Batteries: an important piece in the puzzle of renewable energies for a better world

Along with the rapid growth in the world population, the concerns regarding the production and consumption of energy originating from fossil fuels have been increasing in recent years. Therefore, there is higher demand to develop “clean” renewable energies to reduce the use of fossil fuel.

Environmental Perspective

Most people today are aware of environmental issues related to consumption of fossil fuels. Global warming and consequent unwanted changes in the chemistry of our planet, as a result of greenhouse gas emissions, is a chief concern, which motivates investments to replace fossil fuels by renewable energies. In the year 2000, the annual CO₂ emission from the combustion of fossil fuels surpassed 6.7 Gt C (gigaton of carbon) (Smil, 2003), and further increased to 9 Gt in the year 2010 (Peters et al., 2011). Therefore, to protect the Earth’s atmosphere and minimize global warming many countries have presented plans to reduce greenhouse gas emissions. For example, the European Union has planned for an 80% reduction in its 1990 greenhouse gas emissions by the year 2050 (Swedish Energy Agency, 2013).

Political Perspective

The instability of oil prices and resources is another major factor in the drive for renewable energy. The dependency on oil, which is distributed in limited areas in the world’s so-called “energy strategic ellipse” (Armaroli and Balzani, 2007), is potentially a threat to the world economy as well as to world peace. The US, China, and EU are the largest importers of crude oil, while Saudi Arabia, Russia, Nigeria, and Iran are among the largest exporters of crude oil (International Energy Agency, 2012). Though recent advances in the production of shale gas, as an alternative to oil, might change the map of oil importers/exporters, oil is still very important source of energy and/or political power for many countries. The “oil business” often has indirectly resulted in abuse of human rights in different countries. For example, the clerical regime in Iran with the highest number of executions per capita in the world is widely viewed as one of the worst countries regarding the violation of human right conventions (Amnesty International, 2013). However, the regime has had such a big oil-originated power to oppress people in the country and often threaten global peace and security. Therefore, the liberation of people from oppression and ensuring global security is another often seldom considered motivation for finding an alternative to an oil-driven energy economy. Furthermore, the dependency of the US economy on oil has in many occasions played an important factor in its military involvement in several controversial incidents over the years (Klare, 2005). A sentence by former US President Jimmy Carter is an example indicating how US economic and foreign policy are inextricably linked to the consumption of oil:

“The US would use any means necessary, including military forces, to keep the oil flowing” (Klare, 2005).
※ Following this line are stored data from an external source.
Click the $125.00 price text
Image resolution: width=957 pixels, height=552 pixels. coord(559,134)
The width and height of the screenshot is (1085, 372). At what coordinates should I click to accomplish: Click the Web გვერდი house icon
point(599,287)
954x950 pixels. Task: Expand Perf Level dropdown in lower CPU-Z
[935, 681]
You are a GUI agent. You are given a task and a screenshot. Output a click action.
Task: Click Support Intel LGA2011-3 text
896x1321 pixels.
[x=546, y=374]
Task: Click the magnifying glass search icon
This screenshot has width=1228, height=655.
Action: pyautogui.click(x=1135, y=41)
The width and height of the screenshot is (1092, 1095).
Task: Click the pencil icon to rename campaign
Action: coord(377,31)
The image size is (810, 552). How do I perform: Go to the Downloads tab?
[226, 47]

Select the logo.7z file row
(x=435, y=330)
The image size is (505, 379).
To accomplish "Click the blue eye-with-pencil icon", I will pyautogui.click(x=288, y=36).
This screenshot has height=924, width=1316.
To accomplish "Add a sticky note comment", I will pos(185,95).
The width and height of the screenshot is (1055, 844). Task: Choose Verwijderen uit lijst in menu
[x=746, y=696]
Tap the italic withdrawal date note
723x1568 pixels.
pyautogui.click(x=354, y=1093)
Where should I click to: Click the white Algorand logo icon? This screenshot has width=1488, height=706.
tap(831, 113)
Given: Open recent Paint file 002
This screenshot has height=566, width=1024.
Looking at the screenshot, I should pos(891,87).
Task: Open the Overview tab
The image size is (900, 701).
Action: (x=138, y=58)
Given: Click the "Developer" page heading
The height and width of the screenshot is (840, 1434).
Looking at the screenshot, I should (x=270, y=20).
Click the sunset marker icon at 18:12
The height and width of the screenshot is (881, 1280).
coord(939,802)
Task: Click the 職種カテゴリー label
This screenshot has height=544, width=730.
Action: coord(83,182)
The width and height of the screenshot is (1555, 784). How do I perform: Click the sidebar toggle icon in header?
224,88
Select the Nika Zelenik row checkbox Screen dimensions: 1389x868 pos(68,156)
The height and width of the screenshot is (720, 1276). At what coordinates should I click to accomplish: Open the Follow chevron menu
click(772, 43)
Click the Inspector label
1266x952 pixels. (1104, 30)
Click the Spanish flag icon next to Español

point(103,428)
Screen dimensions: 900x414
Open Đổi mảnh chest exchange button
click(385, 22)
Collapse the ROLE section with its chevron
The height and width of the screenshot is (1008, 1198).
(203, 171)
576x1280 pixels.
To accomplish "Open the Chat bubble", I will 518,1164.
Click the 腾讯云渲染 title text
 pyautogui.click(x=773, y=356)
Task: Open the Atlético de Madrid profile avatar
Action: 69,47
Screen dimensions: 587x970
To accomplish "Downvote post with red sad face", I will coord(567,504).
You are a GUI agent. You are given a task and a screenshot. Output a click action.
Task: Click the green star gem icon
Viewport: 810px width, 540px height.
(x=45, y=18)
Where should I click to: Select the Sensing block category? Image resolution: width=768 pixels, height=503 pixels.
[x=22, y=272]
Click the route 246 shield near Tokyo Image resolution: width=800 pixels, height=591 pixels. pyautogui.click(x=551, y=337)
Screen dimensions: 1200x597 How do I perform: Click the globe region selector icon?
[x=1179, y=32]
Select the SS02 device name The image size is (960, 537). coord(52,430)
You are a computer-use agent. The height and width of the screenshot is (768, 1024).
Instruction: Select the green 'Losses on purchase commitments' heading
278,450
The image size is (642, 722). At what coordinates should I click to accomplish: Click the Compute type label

Thus, considering the environmental and political troubles originating from the huge consumption of fossil fuels, further developments of renewable energies can lead to a better life situation for everyone around the world. In such a development, advanced energy storage technologies such as batteries, supercapacitors, flywheels, etc. play key roles, especially as they can be combined with sustainable energy systems such as wind, solar, and hydropower. Key to the realization of this future is efficient energy storage systems, and in this respect “batteries” have potentials to provide the most realistic solution.

Batteries

A battery can store chemical energy and convert it into electrical energy when it is needed. The history of batteries dates to ~200 BC when a battery called the “Baghdad Battery” was used in the Parthian era. This battery was made up of a copper cylinder and iron rod, but it is not clear in what capacity it was used (Frood, 2003; Palacin, 2009). However, the real birth of battery technology is attributed to Alessandro Volta of the voltaic pile in 1800 (Palacin, 2009). Since then, hundreds of different chemical reactions have been utilized to create battery systems including the development of lead–acid, nickel–metal hydride (Ni–MH), nickel–cadmium (Ni–Cd), sodium–sulfur (Na–S), flow batteries, lithium-ion, sodium-ion, and metal–air batteries (Linden and Reddy, 2001; Goodenough and Kim, 2009).

In the path to the resplendence of fossil fuels by advanced renewable energy systems, batteries can be valuable to overcome two main sources of dependency to fossil fuels: transportation and grid applications (Vazquez et al., 2010; Zhang, 2013). An enormous amount of research is now being conducted around the world to fulfil the challenging requirements for these two applications.

According to the European energy policy, 10% of the energy required in the transport sector shall be provided by renewable energies by the year 2020. To achieve this goal, several targets have been defined such as:

“No more conventionally-fueled cars in cities by 2050” (European Commission, 2011).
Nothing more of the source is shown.